*** Provided data

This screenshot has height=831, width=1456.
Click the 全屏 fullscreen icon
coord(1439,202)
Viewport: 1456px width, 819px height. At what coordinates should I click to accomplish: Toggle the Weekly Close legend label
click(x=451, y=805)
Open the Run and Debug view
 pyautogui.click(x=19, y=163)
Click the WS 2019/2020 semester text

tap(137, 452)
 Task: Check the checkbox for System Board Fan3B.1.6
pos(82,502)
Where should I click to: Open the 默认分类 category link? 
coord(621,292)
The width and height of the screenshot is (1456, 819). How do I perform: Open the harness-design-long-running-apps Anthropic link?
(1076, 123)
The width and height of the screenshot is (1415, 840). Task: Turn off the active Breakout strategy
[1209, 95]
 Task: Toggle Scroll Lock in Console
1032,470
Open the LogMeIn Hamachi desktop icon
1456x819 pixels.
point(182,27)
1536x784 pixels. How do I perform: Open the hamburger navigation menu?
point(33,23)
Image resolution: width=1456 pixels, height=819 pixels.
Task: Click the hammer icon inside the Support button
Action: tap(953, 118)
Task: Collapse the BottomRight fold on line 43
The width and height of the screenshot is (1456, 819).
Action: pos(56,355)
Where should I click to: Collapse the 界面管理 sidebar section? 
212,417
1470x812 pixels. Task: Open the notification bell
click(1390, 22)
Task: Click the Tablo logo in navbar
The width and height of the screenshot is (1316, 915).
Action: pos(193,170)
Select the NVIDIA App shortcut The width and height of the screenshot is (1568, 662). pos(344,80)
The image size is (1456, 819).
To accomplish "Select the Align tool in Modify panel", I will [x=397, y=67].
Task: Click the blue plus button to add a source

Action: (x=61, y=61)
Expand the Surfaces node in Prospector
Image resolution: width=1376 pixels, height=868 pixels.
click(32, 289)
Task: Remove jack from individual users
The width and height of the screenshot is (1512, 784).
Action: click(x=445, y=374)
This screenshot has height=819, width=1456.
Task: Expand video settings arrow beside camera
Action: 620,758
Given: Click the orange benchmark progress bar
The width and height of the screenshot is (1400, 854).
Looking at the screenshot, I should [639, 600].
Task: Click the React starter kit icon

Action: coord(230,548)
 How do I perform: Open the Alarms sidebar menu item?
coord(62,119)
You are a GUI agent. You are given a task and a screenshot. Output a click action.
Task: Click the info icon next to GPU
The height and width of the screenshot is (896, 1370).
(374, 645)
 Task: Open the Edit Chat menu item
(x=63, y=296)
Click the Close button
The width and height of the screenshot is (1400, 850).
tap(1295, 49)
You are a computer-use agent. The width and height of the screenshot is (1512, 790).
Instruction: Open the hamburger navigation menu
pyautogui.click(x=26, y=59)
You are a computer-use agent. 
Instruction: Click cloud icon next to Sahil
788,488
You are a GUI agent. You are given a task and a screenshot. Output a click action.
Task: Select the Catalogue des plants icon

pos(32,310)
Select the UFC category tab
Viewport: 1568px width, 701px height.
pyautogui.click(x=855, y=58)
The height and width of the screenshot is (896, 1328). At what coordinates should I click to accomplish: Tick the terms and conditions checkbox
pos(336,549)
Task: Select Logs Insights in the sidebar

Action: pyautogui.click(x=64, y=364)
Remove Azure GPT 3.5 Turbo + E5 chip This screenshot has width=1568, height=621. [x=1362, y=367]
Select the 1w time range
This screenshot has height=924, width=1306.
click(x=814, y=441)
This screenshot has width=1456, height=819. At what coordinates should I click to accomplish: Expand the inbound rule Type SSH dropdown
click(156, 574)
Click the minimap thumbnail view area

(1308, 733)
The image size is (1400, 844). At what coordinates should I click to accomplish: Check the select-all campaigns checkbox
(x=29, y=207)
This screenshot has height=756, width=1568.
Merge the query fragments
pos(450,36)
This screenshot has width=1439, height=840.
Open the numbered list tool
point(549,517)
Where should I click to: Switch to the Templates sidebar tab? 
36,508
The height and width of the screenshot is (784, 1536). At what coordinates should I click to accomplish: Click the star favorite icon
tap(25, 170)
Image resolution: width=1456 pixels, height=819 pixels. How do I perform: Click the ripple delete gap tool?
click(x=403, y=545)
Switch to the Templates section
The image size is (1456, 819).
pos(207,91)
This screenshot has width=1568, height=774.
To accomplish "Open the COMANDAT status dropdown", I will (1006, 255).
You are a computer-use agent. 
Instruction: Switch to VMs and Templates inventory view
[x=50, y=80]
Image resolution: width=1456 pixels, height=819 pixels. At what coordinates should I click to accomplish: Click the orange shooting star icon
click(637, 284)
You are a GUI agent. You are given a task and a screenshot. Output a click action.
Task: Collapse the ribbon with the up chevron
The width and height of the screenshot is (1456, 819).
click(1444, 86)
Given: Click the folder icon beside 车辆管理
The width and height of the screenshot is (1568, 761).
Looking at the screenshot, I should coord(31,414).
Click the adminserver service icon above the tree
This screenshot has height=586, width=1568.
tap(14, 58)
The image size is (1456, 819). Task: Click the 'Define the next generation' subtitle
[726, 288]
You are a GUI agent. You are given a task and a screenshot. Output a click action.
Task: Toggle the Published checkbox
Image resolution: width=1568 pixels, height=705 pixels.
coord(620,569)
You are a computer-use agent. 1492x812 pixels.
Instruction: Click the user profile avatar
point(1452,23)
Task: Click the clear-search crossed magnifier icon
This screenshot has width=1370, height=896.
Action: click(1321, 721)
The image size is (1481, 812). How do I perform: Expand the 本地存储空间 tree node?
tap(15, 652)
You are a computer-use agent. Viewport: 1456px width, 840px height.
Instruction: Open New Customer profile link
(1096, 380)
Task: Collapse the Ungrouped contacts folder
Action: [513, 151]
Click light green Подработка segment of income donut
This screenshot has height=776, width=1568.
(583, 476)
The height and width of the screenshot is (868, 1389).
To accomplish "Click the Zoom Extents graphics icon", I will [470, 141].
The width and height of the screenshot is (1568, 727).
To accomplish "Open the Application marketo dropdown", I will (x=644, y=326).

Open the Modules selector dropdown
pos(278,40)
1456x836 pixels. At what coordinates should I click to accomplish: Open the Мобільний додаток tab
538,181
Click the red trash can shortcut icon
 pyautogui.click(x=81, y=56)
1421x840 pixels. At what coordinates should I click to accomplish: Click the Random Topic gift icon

******

# What to produce
Search the data above for the word "will", then gather each line in which it appears.

# Task answer
To accomplish "Select the Align tool in Modify panel", I will [x=397, y=67].
To accomplish "Open the COMANDAT status dropdown", I will (1006, 255).
To accomplish "Click the Zoom Extents graphics icon", I will [470, 141].
To accomplish "Open the Application marketo dropdown", I will (x=644, y=326).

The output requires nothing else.